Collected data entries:

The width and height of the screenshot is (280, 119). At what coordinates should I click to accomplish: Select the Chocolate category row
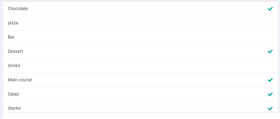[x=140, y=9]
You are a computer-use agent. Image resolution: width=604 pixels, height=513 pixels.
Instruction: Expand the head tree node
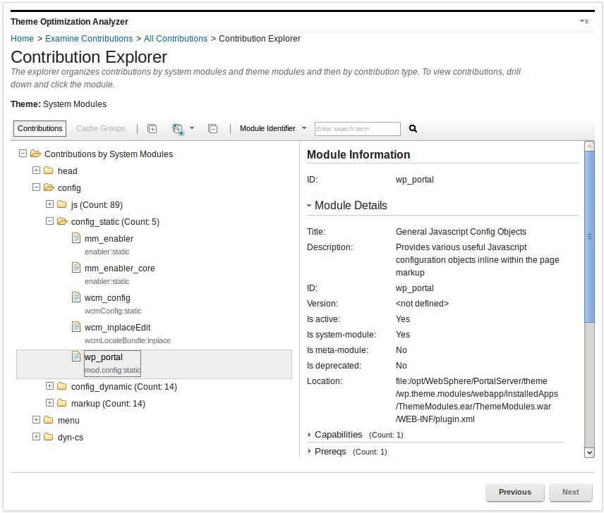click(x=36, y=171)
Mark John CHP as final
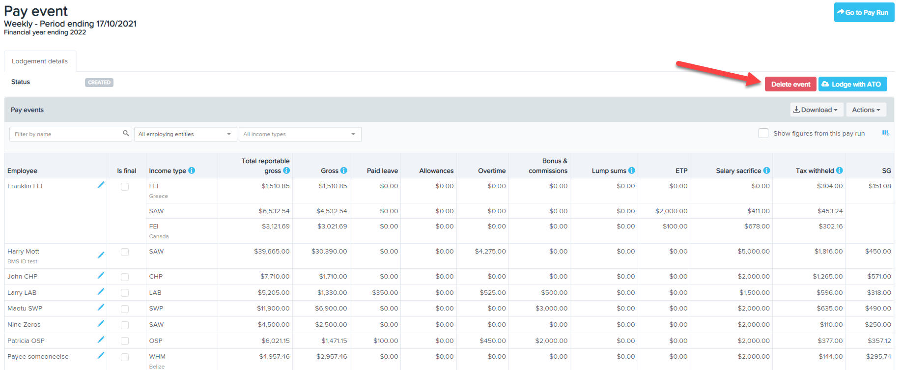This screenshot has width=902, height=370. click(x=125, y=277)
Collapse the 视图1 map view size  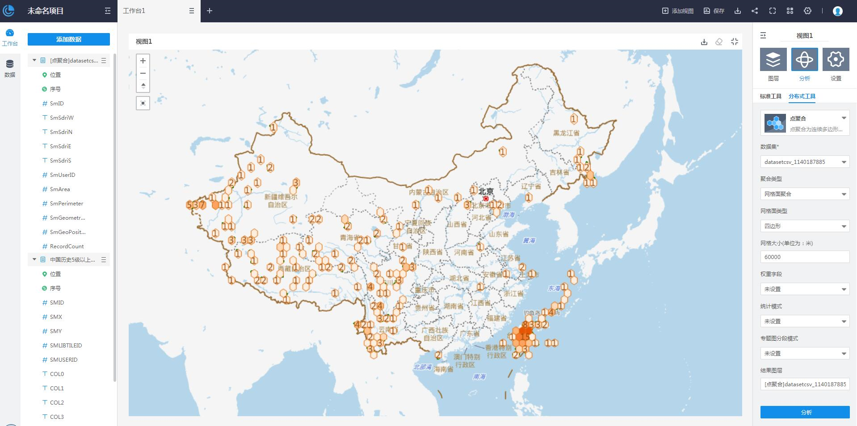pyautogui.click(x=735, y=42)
...
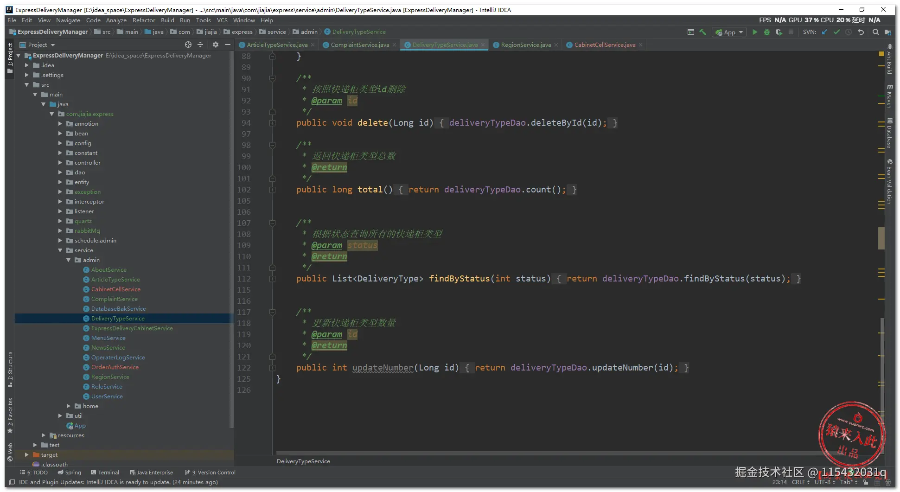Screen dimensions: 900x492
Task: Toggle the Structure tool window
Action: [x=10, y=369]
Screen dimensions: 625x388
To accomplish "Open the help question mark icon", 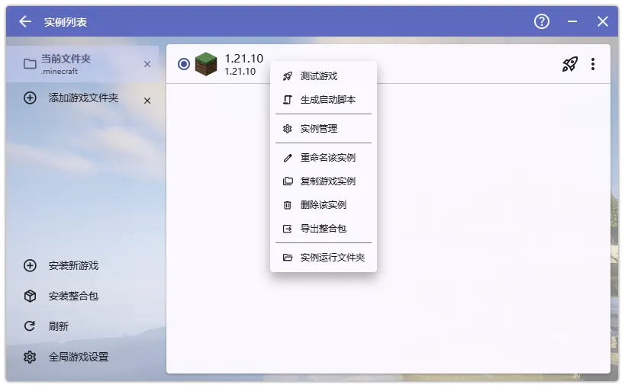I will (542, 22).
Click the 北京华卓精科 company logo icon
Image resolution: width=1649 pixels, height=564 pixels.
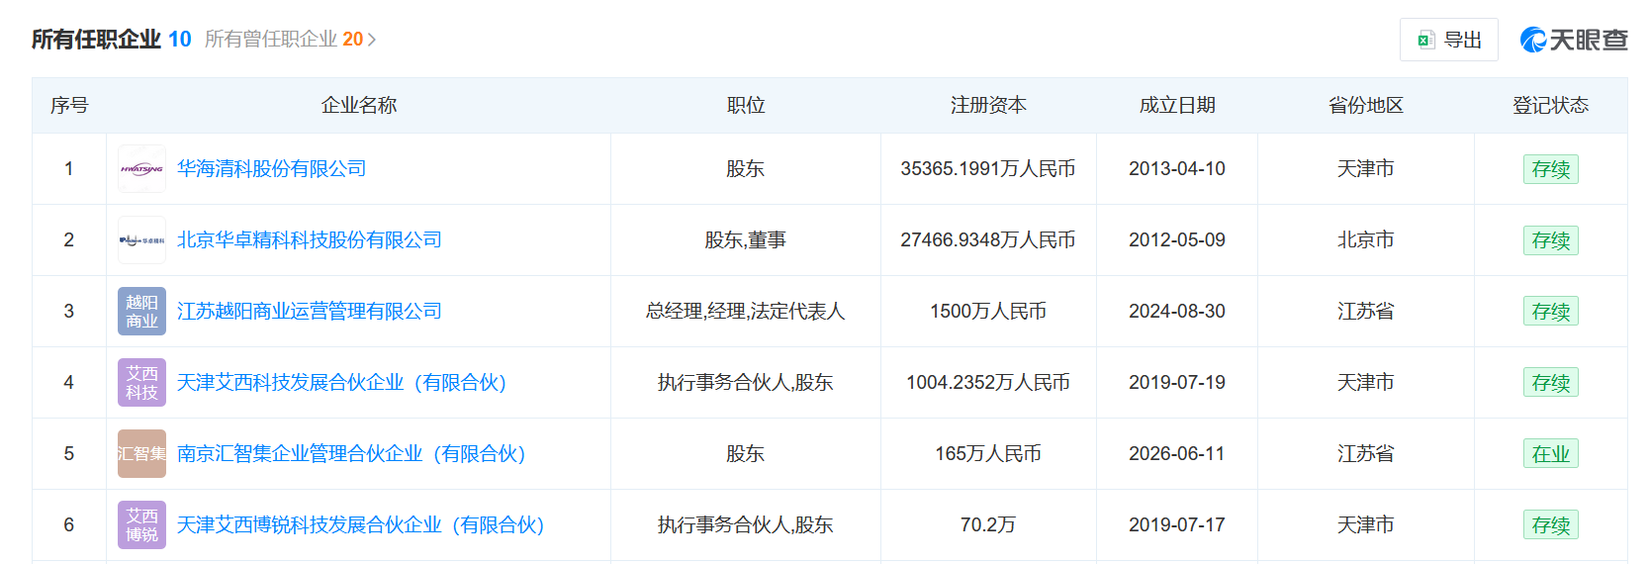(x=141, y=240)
==
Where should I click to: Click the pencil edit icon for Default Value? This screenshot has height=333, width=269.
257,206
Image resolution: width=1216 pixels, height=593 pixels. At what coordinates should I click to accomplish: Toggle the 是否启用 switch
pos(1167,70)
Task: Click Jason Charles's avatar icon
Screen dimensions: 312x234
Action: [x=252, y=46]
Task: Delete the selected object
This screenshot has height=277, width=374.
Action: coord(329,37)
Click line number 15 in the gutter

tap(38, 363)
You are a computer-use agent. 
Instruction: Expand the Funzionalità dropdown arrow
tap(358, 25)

Exercise goal: For every line of the records that has the word "agent" in it, make a copy.

Task answer:
You are a computer-use agent. Image resolution: width=604 pixels, height=513 pixels.
You are a computer-use agent. 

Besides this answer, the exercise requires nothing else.